Then, we checked time-dependent inflammasome response from macrophages upon treatment with Salmonella- or E.coli-derived OMVs. S. typhimurium OMVs promoted rapid caspase-1 activation as early as 2 h post treatment, whereas E. coli OMVs did not induce robust caspase-1 activation until 8 h-treatment (Figure 6D). These findings suggest that S. typhimurium OMV-associated flagellin can trigger more rapid host inflammasome activation than E. coli OMV-bound LPS. Instead, E. coli OMVs promoted stronger gasdermin D cleavage (Figure 6D), as determined by the presence of cleaved GSDMD (NT) in the cytosol, and pyroptotic cell death (Figure 6E) than S. typhimurium OMVs at 8 h-treatment to macrophages. These results propose that NLRC4 inflammasome machinery is a critical sensor for rapid detection of flagellated bacteria-released OMVs as a host defense mechanism, whereas non-flagellated bacteria-induced caspase-11 non-canonical inflammasome signaling rather contributes to pyroptosis in response to bacterial OMV-delivered LPS.

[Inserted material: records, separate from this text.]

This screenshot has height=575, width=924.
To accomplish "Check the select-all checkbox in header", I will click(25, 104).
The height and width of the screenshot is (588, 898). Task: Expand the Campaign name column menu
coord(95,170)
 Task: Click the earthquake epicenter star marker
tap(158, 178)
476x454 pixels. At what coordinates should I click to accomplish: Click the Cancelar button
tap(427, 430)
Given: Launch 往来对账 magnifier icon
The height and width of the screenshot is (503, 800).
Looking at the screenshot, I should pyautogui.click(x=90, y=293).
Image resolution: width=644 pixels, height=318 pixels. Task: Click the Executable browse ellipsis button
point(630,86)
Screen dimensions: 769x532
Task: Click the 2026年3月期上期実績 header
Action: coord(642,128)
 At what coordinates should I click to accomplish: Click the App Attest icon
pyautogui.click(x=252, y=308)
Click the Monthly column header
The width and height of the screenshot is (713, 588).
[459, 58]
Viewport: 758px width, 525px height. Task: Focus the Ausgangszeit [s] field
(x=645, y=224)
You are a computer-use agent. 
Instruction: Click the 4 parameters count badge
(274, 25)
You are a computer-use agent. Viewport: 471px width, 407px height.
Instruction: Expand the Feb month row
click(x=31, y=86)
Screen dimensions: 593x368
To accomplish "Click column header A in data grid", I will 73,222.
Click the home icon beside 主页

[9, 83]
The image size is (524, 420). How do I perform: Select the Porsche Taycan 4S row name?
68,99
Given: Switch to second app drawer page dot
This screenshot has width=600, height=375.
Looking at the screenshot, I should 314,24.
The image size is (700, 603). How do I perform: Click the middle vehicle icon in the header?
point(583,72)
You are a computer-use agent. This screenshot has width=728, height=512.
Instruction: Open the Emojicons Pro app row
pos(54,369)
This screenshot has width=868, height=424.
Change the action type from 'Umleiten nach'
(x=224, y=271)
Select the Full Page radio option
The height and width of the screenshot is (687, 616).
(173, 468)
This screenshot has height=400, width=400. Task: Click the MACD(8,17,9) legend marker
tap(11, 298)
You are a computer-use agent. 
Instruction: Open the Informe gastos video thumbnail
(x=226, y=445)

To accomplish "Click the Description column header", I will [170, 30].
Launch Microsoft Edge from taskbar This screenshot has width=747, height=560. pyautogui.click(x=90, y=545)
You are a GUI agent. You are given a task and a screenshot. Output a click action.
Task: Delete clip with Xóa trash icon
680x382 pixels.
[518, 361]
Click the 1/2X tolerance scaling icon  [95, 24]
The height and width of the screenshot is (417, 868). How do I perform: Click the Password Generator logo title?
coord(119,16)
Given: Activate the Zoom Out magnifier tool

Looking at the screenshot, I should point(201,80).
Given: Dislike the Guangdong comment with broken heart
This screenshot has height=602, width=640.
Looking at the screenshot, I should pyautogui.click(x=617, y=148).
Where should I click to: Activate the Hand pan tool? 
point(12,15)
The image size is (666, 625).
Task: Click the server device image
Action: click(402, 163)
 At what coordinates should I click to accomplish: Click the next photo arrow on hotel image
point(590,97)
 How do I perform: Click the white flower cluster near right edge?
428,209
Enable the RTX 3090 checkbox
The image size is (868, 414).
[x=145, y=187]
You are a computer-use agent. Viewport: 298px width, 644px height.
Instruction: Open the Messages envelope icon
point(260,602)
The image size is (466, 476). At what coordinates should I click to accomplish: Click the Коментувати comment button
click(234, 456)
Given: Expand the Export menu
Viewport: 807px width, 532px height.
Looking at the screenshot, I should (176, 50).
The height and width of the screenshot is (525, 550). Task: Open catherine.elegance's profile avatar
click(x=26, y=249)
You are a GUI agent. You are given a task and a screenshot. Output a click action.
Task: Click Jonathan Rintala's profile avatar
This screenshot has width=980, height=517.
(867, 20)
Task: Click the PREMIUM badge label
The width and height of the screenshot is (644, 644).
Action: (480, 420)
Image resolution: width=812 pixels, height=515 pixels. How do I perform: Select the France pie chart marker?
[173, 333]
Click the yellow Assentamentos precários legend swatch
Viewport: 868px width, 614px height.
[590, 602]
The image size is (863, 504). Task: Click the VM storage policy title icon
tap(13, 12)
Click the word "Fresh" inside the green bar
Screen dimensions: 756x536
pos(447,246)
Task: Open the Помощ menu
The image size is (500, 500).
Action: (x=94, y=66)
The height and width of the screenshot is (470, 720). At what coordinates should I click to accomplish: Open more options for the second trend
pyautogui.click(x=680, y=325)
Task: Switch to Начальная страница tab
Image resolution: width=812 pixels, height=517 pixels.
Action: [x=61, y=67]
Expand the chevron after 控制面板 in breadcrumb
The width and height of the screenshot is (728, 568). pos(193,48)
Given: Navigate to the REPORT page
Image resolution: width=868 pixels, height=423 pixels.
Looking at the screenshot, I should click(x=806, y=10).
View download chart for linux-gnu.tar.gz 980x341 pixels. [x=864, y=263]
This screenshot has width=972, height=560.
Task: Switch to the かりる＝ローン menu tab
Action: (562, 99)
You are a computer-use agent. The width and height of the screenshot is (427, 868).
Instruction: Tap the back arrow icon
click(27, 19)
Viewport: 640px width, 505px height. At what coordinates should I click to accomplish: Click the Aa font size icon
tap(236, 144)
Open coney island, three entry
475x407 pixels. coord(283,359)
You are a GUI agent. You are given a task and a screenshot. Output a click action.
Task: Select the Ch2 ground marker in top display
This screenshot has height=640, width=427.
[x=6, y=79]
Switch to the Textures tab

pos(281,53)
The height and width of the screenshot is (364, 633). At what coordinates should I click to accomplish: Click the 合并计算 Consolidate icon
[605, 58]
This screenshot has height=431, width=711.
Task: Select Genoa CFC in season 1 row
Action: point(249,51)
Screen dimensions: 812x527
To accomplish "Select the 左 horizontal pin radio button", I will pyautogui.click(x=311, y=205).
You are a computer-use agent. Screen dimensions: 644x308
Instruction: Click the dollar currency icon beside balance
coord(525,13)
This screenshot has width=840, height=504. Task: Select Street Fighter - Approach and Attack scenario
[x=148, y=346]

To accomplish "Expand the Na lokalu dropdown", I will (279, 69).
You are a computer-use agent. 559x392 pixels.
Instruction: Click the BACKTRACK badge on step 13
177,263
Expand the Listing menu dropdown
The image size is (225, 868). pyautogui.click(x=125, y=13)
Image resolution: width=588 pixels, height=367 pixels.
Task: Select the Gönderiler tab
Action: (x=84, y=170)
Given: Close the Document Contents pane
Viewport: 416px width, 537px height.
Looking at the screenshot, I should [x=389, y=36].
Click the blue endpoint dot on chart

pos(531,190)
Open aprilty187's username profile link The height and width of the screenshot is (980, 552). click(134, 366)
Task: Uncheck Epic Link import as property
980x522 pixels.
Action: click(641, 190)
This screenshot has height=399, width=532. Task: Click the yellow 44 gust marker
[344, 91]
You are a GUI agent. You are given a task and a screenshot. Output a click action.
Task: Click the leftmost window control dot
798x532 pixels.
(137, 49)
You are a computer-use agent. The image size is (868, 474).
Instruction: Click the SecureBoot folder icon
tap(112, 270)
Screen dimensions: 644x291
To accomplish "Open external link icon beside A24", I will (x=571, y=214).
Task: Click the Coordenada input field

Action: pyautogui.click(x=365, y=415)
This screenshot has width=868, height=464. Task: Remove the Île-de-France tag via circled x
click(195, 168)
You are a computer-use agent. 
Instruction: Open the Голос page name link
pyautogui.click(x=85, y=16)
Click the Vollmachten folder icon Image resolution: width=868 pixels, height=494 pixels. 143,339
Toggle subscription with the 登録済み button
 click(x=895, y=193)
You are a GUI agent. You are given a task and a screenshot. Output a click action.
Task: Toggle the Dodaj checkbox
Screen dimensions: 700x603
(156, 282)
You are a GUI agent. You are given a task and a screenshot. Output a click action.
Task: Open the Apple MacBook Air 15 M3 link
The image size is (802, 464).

To determine in vivo role of NLRC4 against S. typhimurium–released OMVs, we intraperitoneally injected bacterial OMVs into mice. Analysis of peritoneal lavage contents from mice revealed that intraperitoneal challenge with S. typhimurium-released OMVs caused robust IL-1β production (Figure 6F). Nlrc4-deficient mice showed significantly reduced IL-1β production (Figure 6F) after S. typhimurium OMV challenge. Interestingly, NLRP3 deficiency significantly reduced IL-1β production in the peritoneal lavage of mice after intraperitoneal injection of Salmonella-derived OMVs (Figure 6G). Flagellin-deficient S. typhimurium OMVs also caused NLRP3-dependent IL-1β production from mice (Figure 6H), indicating that Salmonella-derived OMVs can facilitate both NLRC4- and NLRP3-mediated inflammasome activation in mice. However, IL-6 production was promoted regardless of NLRC4 and NLRP3 presence in the peritoneal lavage of mice upon S. typhimurium OMV challenge (Figures 6I, J). These findings further support the hypothesis that Salmonella-derived OMVs can induce in vivo NLRC4-mediated canonical inflammasome activation in addition to caspase-11 non-canonical inflammasome activation.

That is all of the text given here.